On Monday (Oct. 19), Compton Mayor Aja Brown released a statement about Compton Pledge, a program that will “challenge the racial and economic injustice plaguing both welfare programs and economic systems.”
The program will begin later this year and will go to locals who have been “pre-verified.” Those residents will receive payments for the next two years through the initiative. A spokesperson told CNN that they have not determined exactly how much each person will get “beyond the range of a few hundred dollars.”
“People in our community are going through tough times and I know that guaranteed income could give people a moment to navigate their situation, and have some breathing room to go back to school, explore a new career path, spend time with their children, or improve their mental and emotional well-being,” Brown said in the statement. “Ensuring all people are able to live with dignity is something we should all strive for in America.”
The funds will also be available for those who are “irregularly or informally employed residents, immigrants of varied legal status and formerly incarcerated.”
Compton Pledge recipients can receive their money through electronic transfers, prepaid debit cards or direct deposits.
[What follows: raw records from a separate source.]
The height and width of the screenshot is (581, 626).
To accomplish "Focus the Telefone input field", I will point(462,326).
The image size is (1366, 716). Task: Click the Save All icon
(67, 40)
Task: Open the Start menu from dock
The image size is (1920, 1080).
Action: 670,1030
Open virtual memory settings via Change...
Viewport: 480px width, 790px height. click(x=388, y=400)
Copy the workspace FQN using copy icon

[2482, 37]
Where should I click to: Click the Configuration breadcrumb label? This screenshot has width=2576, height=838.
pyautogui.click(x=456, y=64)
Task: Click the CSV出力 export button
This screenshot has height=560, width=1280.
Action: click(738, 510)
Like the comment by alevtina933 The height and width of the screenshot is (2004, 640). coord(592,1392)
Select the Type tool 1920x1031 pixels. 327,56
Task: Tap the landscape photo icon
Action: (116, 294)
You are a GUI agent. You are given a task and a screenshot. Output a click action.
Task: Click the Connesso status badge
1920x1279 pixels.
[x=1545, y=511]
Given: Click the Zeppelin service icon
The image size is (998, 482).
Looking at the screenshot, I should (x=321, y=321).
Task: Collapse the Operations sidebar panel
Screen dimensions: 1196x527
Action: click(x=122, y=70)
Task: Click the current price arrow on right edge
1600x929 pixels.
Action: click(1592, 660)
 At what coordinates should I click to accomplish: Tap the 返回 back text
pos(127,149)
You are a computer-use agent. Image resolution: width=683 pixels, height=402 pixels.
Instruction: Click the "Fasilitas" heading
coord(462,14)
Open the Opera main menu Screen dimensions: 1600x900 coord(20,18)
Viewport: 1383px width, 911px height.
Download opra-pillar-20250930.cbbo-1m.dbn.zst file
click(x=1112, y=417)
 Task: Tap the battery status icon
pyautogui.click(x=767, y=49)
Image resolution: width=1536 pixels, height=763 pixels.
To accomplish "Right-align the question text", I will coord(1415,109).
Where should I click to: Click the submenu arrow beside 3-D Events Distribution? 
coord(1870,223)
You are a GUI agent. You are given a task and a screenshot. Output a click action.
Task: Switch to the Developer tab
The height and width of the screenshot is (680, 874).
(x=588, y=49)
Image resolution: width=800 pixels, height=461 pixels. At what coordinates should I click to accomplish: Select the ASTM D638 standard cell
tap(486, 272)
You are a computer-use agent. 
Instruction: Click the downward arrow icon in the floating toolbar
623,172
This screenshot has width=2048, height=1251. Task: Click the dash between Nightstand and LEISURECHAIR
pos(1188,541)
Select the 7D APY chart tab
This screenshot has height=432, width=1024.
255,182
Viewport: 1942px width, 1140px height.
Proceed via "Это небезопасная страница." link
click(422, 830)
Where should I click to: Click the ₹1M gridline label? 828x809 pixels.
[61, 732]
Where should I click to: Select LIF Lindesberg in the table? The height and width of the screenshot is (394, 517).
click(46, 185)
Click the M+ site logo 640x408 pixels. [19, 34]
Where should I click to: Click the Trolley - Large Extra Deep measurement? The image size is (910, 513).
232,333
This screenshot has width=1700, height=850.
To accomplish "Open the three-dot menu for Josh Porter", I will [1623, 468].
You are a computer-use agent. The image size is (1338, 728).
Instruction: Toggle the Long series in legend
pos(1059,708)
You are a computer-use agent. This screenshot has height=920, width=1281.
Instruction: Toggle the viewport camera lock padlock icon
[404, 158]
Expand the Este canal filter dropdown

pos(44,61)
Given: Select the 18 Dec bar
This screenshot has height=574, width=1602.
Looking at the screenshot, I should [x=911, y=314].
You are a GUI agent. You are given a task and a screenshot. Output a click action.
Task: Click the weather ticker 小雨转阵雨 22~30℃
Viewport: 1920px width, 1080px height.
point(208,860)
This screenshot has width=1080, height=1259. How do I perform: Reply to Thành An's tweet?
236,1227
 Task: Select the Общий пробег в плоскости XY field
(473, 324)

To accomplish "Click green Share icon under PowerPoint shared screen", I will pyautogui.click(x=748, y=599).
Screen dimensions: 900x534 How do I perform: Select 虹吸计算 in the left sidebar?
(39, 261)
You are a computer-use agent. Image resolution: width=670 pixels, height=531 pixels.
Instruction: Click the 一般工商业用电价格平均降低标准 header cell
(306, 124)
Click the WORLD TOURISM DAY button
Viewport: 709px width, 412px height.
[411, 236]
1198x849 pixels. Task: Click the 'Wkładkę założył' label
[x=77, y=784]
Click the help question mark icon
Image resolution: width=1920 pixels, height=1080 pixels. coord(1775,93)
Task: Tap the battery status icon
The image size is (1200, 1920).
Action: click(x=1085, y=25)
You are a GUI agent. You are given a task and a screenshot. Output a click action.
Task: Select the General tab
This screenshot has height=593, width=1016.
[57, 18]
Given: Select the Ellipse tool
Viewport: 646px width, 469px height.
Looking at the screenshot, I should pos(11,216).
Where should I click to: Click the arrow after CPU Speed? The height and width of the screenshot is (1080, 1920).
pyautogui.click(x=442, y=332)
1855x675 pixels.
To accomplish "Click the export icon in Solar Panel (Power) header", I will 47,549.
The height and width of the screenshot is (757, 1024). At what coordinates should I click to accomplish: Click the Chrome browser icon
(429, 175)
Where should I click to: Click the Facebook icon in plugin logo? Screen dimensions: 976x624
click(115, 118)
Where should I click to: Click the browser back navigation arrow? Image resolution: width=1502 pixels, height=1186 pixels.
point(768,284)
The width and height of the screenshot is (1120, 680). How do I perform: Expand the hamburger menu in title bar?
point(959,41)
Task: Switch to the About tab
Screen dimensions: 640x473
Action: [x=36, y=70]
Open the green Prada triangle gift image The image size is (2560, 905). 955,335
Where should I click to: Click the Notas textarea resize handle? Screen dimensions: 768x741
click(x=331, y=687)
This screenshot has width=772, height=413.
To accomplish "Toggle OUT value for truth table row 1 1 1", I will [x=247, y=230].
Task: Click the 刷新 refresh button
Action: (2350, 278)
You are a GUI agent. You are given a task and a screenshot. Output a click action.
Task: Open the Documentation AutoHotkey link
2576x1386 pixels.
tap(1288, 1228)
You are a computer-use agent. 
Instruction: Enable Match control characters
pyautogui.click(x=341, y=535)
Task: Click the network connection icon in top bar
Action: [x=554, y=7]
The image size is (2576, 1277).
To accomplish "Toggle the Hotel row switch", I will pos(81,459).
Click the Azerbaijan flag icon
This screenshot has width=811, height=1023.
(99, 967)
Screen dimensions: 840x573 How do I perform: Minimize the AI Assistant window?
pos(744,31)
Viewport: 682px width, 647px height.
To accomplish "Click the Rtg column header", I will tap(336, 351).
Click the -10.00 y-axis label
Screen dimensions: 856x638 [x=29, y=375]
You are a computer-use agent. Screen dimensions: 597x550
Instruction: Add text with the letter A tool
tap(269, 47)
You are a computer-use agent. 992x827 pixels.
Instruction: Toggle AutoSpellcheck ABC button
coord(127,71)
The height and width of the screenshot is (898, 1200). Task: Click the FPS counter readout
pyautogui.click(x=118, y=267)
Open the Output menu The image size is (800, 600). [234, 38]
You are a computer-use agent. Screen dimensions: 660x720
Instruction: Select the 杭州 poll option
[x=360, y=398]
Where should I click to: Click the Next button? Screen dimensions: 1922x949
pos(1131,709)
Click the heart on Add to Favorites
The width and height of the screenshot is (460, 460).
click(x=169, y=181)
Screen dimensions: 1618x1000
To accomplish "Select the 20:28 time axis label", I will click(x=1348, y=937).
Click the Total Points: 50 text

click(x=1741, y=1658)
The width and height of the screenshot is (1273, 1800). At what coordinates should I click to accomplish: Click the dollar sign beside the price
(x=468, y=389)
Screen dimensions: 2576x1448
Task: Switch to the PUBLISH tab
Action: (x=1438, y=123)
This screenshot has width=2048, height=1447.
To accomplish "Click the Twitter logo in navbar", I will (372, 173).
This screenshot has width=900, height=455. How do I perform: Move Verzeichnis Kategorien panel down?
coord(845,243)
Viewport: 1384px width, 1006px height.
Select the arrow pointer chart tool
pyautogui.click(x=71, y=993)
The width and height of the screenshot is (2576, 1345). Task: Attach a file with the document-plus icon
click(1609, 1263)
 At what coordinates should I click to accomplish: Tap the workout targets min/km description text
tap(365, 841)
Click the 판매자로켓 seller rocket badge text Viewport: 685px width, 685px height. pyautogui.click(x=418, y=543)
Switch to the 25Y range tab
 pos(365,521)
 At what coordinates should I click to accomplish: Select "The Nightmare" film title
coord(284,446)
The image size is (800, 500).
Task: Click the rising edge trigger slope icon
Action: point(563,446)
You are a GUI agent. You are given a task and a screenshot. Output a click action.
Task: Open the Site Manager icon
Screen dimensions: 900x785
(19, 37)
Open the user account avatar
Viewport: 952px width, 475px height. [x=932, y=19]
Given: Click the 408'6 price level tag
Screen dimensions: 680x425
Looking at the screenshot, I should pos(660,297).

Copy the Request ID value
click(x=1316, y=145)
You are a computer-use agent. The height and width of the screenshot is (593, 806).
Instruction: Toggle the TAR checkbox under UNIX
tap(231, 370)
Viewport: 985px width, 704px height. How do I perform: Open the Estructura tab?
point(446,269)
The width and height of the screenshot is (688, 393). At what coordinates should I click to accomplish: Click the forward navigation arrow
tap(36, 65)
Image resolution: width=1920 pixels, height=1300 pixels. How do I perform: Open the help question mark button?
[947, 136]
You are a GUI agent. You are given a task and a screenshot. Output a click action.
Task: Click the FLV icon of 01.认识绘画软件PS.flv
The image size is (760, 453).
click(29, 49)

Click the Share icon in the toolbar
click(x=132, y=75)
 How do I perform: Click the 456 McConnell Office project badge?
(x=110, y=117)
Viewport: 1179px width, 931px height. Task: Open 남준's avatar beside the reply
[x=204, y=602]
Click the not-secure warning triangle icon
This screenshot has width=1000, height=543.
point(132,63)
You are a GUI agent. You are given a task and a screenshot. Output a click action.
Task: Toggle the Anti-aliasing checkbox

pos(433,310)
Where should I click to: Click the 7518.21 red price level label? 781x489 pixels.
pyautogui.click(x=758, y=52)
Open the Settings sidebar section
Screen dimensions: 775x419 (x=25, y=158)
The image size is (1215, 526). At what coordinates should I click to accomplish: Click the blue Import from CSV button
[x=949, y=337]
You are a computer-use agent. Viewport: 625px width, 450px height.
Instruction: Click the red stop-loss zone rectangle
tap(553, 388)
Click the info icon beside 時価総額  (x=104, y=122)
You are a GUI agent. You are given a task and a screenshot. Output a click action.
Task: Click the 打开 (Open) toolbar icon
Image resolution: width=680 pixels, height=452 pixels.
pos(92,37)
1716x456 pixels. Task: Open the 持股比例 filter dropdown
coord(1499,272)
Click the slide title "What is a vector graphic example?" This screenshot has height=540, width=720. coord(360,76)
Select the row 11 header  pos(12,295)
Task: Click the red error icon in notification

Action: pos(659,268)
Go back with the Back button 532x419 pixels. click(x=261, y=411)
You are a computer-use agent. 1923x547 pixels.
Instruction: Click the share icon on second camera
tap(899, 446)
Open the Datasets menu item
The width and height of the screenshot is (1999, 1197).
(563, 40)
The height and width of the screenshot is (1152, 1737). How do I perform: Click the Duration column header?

The initiative will also provide access to “existing financial, legal and counseling services” and no-cost banking.
According to census.gov, 20% of Compton residents are currently living below the poverty line — a statistic that is double the national average. The pandemic also raised the city’s unemployment rate to 21.9%.
Compton Pledge will be led by Mayor Brown, the Fund for Guaranteed Income, the Jain Family Institute and several other organizations. They have already raised over $2.5 million from private donations and contributions.